Repeat the entries shown below with every word and mark intact.

START Record excerpts

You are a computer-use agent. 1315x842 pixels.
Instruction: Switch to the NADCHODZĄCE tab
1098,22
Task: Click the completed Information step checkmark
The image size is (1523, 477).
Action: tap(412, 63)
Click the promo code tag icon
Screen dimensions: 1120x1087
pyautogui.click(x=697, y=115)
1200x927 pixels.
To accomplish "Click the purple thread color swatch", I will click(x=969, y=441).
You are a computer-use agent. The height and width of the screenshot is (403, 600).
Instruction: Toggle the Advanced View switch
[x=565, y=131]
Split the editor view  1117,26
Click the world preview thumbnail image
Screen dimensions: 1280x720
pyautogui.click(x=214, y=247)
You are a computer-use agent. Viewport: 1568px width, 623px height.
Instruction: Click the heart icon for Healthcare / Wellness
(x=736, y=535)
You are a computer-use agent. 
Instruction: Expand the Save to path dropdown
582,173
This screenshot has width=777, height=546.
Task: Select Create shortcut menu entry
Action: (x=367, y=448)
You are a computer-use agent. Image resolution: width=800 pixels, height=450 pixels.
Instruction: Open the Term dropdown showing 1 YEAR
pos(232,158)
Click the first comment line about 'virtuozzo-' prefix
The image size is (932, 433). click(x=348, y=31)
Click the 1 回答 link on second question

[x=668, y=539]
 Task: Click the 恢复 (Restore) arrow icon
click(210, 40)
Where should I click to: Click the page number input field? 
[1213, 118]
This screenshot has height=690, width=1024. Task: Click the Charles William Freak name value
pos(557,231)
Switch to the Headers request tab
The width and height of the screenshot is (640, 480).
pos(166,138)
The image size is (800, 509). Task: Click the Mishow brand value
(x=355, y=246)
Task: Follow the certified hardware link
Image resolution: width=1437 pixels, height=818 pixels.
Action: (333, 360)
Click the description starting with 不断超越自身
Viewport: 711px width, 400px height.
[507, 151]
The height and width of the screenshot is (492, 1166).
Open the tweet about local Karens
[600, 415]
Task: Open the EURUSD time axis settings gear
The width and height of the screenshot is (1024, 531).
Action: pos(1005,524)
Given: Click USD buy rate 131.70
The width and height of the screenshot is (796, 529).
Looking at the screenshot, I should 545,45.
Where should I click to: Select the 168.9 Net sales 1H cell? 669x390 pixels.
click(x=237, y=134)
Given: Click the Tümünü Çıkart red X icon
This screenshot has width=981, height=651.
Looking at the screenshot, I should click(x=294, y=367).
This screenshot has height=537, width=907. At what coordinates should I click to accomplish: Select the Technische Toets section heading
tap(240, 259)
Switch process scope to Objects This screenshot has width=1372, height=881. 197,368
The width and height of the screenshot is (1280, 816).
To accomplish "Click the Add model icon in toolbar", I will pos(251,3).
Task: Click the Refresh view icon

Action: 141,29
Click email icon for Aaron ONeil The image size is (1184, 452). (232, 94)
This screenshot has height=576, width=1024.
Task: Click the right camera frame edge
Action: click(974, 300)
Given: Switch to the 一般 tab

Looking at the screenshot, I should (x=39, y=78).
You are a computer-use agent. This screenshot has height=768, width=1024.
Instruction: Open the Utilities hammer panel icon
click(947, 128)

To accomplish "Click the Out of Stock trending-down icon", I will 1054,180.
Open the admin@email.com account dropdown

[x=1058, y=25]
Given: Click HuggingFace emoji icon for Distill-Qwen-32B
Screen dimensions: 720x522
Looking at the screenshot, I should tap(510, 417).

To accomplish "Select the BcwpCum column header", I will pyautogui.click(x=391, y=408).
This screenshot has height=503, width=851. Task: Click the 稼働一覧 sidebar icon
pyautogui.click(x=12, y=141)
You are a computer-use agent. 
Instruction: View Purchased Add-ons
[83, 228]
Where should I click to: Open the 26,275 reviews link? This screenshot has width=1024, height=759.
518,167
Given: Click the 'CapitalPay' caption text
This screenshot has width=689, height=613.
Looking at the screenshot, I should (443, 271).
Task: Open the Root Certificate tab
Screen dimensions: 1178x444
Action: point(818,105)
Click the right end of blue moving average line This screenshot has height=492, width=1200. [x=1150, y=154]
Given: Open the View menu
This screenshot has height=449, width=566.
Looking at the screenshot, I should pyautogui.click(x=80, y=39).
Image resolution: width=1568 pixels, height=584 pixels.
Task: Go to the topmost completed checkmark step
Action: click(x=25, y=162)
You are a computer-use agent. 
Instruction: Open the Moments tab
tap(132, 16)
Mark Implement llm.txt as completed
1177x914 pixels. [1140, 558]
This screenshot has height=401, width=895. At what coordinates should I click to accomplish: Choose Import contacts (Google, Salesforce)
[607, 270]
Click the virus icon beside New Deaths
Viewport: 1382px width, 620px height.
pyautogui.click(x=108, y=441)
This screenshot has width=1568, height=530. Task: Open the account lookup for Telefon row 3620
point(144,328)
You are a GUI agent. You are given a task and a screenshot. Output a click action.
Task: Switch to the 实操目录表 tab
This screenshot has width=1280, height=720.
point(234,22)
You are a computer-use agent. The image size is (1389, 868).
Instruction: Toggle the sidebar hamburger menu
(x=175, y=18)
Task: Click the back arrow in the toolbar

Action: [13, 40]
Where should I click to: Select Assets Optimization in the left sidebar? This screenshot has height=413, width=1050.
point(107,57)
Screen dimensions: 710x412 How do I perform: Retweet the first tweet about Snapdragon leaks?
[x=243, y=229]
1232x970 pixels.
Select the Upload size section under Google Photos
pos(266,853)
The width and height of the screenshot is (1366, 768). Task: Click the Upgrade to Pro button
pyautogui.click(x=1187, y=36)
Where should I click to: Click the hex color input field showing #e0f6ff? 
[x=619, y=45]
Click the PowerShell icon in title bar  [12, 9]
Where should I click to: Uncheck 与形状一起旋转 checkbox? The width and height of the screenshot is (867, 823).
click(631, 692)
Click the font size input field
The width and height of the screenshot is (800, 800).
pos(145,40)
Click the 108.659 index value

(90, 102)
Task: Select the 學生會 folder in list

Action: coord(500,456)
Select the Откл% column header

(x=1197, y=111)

END Record excerpts

» Result below:
You are a computer-use agent. 1315x842 pixels.
Instruction: Switch to the NADCHODZĄCE tab
1098,22
Task: Click the completed Information step checkmark
The image size is (1523, 477).
Action: tap(412, 63)
Click the promo code tag icon
Screen dimensions: 1120x1087
pyautogui.click(x=697, y=115)
1200x927 pixels.
To accomplish "Click the purple thread color swatch", I will click(x=969, y=441).
You are a computer-use agent. The height and width of the screenshot is (403, 600).
Instruction: Toggle the Advanced View switch
[x=565, y=131]
Split the editor view  1117,26
Click the world preview thumbnail image
Screen dimensions: 1280x720
pyautogui.click(x=214, y=247)
You are a computer-use agent. Viewport: 1568px width, 623px height.
Instruction: Click the heart icon for Healthcare / Wellness
(x=736, y=535)
You are a computer-use agent. 
Instruction: Expand the Save to path dropdown
582,173
This screenshot has width=777, height=546.
Task: Select Create shortcut menu entry
Action: (x=367, y=448)
You are a computer-use agent. Image resolution: width=800 pixels, height=450 pixels.
Instruction: Open the Term dropdown showing 1 YEAR
pos(232,158)
Click the first comment line about 'virtuozzo-' prefix
The image size is (932, 433). click(x=348, y=31)
Click the 1 回答 link on second question

[x=668, y=539]
 Task: Click the 恢复 (Restore) arrow icon
click(210, 40)
Where should I click to: Click the page number input field? 
[1213, 118]
This screenshot has height=690, width=1024. Task: Click the Charles William Freak name value
pos(557,231)
Switch to the Headers request tab
The width and height of the screenshot is (640, 480).
pos(166,138)
The image size is (800, 509). Task: Click the Mishow brand value
(x=355, y=246)
Task: Follow the certified hardware link
Image resolution: width=1437 pixels, height=818 pixels.
Action: (333, 360)
Click the description starting with 不断超越自身
Viewport: 711px width, 400px height.
[507, 151]
The height and width of the screenshot is (492, 1166).
Open the tweet about local Karens
[600, 415]
Task: Open the EURUSD time axis settings gear
The width and height of the screenshot is (1024, 531).
Action: pos(1005,524)
Given: Click USD buy rate 131.70
The width and height of the screenshot is (796, 529).
Looking at the screenshot, I should 545,45.
Where should I click to: Select the 168.9 Net sales 1H cell? 669x390 pixels.
click(x=237, y=134)
Given: Click the Tümünü Çıkart red X icon
This screenshot has width=981, height=651.
Looking at the screenshot, I should click(x=294, y=367).
This screenshot has height=537, width=907. At what coordinates should I click to accomplish: Select the Technische Toets section heading
tap(240, 259)
Switch process scope to Objects This screenshot has width=1372, height=881. 197,368
The width and height of the screenshot is (1280, 816).
To accomplish "Click the Add model icon in toolbar", I will pos(251,3).
Task: Click the Refresh view icon

Action: 141,29
Click email icon for Aaron ONeil The image size is (1184, 452). (232, 94)
This screenshot has height=576, width=1024.
Task: Click the right camera frame edge
Action: click(974, 300)
Given: Switch to the 一般 tab

Looking at the screenshot, I should (x=39, y=78).
You are a computer-use agent. This screenshot has height=768, width=1024.
Instruction: Open the Utilities hammer panel icon
click(947, 128)

To accomplish "Click the Out of Stock trending-down icon", I will 1054,180.
Open the admin@email.com account dropdown

[x=1058, y=25]
Given: Click HuggingFace emoji icon for Distill-Qwen-32B
Screen dimensions: 720x522
Looking at the screenshot, I should tap(510, 417).

To accomplish "Select the BcwpCum column header", I will pyautogui.click(x=391, y=408).
This screenshot has height=503, width=851. Task: Click the 稼働一覧 sidebar icon
pyautogui.click(x=12, y=141)
You are a computer-use agent. 
Instruction: View Purchased Add-ons
[83, 228]
Where should I click to: Open the 26,275 reviews link? This screenshot has width=1024, height=759.
518,167
Given: Click the 'CapitalPay' caption text
This screenshot has width=689, height=613.
Looking at the screenshot, I should (443, 271).
Task: Open the Root Certificate tab
Screen dimensions: 1178x444
Action: point(818,105)
Click the right end of blue moving average line This screenshot has height=492, width=1200. [x=1150, y=154]
Given: Open the View menu
This screenshot has height=449, width=566.
Looking at the screenshot, I should pyautogui.click(x=80, y=39).
Image resolution: width=1568 pixels, height=584 pixels.
Task: Go to the topmost completed checkmark step
Action: click(x=25, y=162)
You are a computer-use agent. 
Instruction: Open the Moments tab
tap(132, 16)
Mark Implement llm.txt as completed
1177x914 pixels. [1140, 558]
This screenshot has height=401, width=895. At what coordinates should I click to accomplish: Choose Import contacts (Google, Salesforce)
[607, 270]
Click the virus icon beside New Deaths
Viewport: 1382px width, 620px height.
pyautogui.click(x=108, y=441)
This screenshot has width=1568, height=530. Task: Open the account lookup for Telefon row 3620
point(144,328)
You are a GUI agent. You are given a task and a screenshot. Output a click action.
Task: Switch to the 实操目录表 tab
This screenshot has width=1280, height=720.
point(234,22)
You are a computer-use agent. The image size is (1389, 868).
Instruction: Toggle the sidebar hamburger menu
(x=175, y=18)
Task: Click the back arrow in the toolbar

Action: [13, 40]
Where should I click to: Select Assets Optimization in the left sidebar? This screenshot has height=413, width=1050.
point(107,57)
Screen dimensions: 710x412 How do I perform: Retweet the first tweet about Snapdragon leaks?
[x=243, y=229]
1232x970 pixels.
Select the Upload size section under Google Photos
pos(266,853)
The width and height of the screenshot is (1366, 768). Task: Click the Upgrade to Pro button
pyautogui.click(x=1187, y=36)
Where should I click to: Click the hex color input field showing #e0f6ff? 
[x=619, y=45]
Click the PowerShell icon in title bar  [12, 9]
Where should I click to: Uncheck 与形状一起旋转 checkbox? The width and height of the screenshot is (867, 823).
click(631, 692)
Click the font size input field
The width and height of the screenshot is (800, 800).
pos(145,40)
Click the 108.659 index value

(90, 102)
Task: Select the 學生會 folder in list

Action: coord(500,456)
Select the Откл% column header

(x=1197, y=111)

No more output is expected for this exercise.